在个人层面上,前欧洲流亡者们通过他们在战时伦敦的经历和在那里结交的朋友,扩展了自己的视野,更深切地感受到了自己是一个更大的世界的一部分。执行了1943年挪威水电厂爆炸任务的挪威突击队队长约阿希姆·朗内伯格(J)在战后多年说道:“英国让我觉得自己好像有两个家园。当我在英国驻扎的时候,我们谈到了回国执行任务。但是在挪威时,我们又会谈到回英国后放松一下或是去执行一项新的任务。”
而许多英国人则努力保持他们与欧洲人之间在战时建立起来的紧密关系,因为那些欧洲人曾经是他们战时生活中不可分割的一部分。这些英国人中包括特别行动处的弗朗西斯·卡马斯,他与那些在“D日行动”之前或之后的危险时期曾经庇护过他,并且照顾他的法国公民们保持着密切的联系。他说,他和他们分享着一种“既不是体肤直接的,也不是纯粹精神的爱。那是永恒的,没有任何力量可以把它拿走”。
卡马斯晚年和他的妻子住在法国东南部杜萝米山谷的一个小村庄里,当年他曾在那里花了很多时间组织对德国人的抵抗运动。他可以从他的屋子里看到远处的韦科尔高原,他的许多马奎斯游击队员在1944年反抗德国人的起义中,在那里英勇献身了。
为了纪念他们与曾经共同战斗过的欧洲人之间的战时“纽带”,一些英国的军事和社会团体组织了年度聚会,有一些聚会一直持续到今天。其中有由英国空军部组织并资助的英国皇家空军逃亡协会,他们要向成千上万帮助营救被击落的盟军飞行员的欧洲人表示敬意。协会向被德国人杀害的逃生路线成员的家属提供财务援助,向需要医护治疗的逃生路线成员提供财务援助,也为皇家空军飞行员与当年曾救助过他们的人之间的团聚提供赞助。
在年复一年的团聚活动中,出席人数最多的一次是庆祝安德烈·德·容“彗星路线”工作的聚会。德·容被她和她的路线所拯救的几百名英国人和美国人视为瑰宝。她在战后获得了英美两国最高荣誉的平民奖章——美国的自由勋章和英国的乔治勋章。她余生中的大部分时间都是在非洲的麻风病医院当护士。
战后不久,英国皇家空军以独特的方式表达了对德·容的感谢。当他们得知德·容的母亲即将在比利时去世,空军部的官员下令让一架从非洲飞往英国的皇家空军训练飞机在埃塞俄比亚首都亚的斯亚贝巴作一次临时停留,因为那里是德·容当时居住的地方。等她上了飞机之后,又在飞到布鲁塞尔时做了另一次临时停留。在她母亲的葬礼之后,另一架皇家空军飞机将她带回了埃塞俄比亚。

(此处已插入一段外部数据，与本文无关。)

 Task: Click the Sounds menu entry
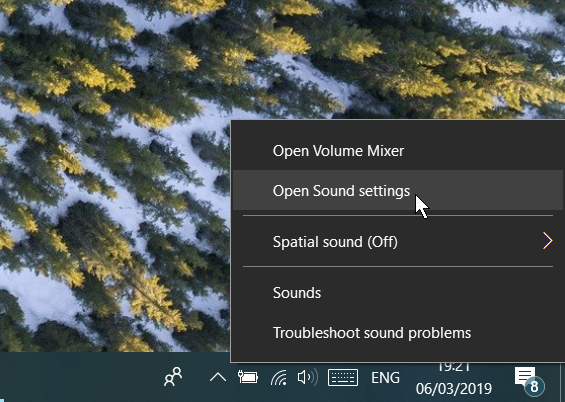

在荷兰,经历过阿纳姆溃败的英国退伍军人也与帮助他们渡过难关的荷兰平民形成了相似的长期关系。这背后的驱动力量是约翰·哈克特将军,他永远不会忘记拯救自己生命的荷兰公民们所表现出来的“勇气和同情心”。
哈克特杰出的军人生涯在战后又持续了20多年。他被任命为大英帝国的副总参谋长,后来成为驻德国英军的总司令。他还曾担任过北约组织的北方集团军的指挥官,他的部队中包括荷兰第一师团。退伍后,哈克特被任命为伦敦国王学院院长。在60年代后期,他曾戴着一顶礼帽、撑着一把雨伞和学生一起示威游行,要求政府增加学生的助学金。后来,他成了著名的电视评论员和畅销书作家。
然而在哈克特漫长而忙碌的一生中,他在阿纳姆的“精神体验”一直在他头脑中不时重现。他写道:“那是一场战斗,但它作为人性表现的意义已超越了军事。”他和他的妻子经常前往荷兰访问德·诺伊姐妹和她们的大家庭。诺伊家族的成员也经常住在英国的哈克特家中。哈克特还和他在康复期间在埃德认识的其他几位居民成了终生的朋友。其中,包括在阿纳姆把他从医院里偷运出来,后来又带着他走向自由世界的前抵抗运动成员。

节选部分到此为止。